The MoE Architecture

In a standard (dense) transformer, every token passes through every layer, activating all parameters. In an MoE transformer, each feed-forward layer is replaced with multiple "expert" networks plus a learned "router" that selects which experts to activate for each token:

MoE(x) = Σ_i gate(x)_i · Expert_i(x)

Typically only 2 of K experts are activated per token (top-2 routing). So a model with 8 experts activates 2 for each token: 25% of the expert capacity. The total parameters include all experts, but the FLOPs per token are roughly equivalent to a model with one expert.

Why This Helps

MoE separates two things that dense models conflate: the total knowledge stored in parameters (which scales with total parameters) and the compute required per forward pass (which scales with active parameters). An MoE model can store as much knowledge as a model 8× its size while having inference costs similar to a model 1/4 that size.

Mixtral 8×7B (Mistral AI, December 2023) demonstrated this concretely: with 46.7B total parameters but only ~12.9B active per forward pass, it matched or exceeded LLaMA-2 70B on most benchmarks at roughly the same inference cost as a 13B dense model.

Training MoE Models

MoE training requires careful engineering. The most important challenge is load balancing: the router tends to favor a small number of experts and ignore others ("expert collapse"), resulting in wasted capacity. Solutions include auxiliary load balancing losses that penalize uneven expert utilization, and random expert perturbation during early training. Expert buffer overflow (more tokens routed to an expert than its capacity allows) requires additional handling.

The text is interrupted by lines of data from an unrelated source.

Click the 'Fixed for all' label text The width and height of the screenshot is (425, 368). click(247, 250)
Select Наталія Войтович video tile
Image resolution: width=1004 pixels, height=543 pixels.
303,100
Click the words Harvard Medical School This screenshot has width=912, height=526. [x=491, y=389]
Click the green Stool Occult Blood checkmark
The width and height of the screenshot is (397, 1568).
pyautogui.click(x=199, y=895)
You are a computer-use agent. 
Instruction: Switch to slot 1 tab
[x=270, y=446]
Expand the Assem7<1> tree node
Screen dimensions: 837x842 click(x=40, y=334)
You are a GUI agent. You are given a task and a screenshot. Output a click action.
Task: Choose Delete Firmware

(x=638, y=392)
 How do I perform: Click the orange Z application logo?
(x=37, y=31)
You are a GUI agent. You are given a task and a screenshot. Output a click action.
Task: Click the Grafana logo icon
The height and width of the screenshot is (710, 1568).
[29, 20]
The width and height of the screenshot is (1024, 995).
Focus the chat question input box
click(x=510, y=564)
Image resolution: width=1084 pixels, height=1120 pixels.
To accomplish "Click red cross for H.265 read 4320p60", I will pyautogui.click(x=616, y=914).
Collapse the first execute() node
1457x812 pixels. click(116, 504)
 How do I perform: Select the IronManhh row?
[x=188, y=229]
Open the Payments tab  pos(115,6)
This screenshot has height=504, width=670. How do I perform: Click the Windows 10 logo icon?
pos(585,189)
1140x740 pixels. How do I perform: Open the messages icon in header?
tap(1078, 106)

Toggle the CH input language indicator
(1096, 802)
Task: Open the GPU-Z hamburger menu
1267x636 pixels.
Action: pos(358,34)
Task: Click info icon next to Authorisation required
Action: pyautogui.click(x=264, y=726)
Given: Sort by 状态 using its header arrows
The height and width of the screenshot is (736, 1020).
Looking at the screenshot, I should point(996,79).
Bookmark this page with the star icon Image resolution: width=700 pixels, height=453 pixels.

DeepSeek's MoE design innovations in V2 and V3 — shared experts, fine-grained routing, auxiliary loss design — represent the current state of the art in MoE training stability and efficiency.

When MoE Makes Sense

MoE is compelling for large models that need to be deployed at scale. For smaller models or low-throughput applications, the engineering complexity may not be worth the efficiency gains. The architecture also requires specialized serving infrastructure: load balancing across experts, careful batching to amortize the overhead of expert selection. For high-throughput applications with large models, MoE is increasingly the architecture of choice.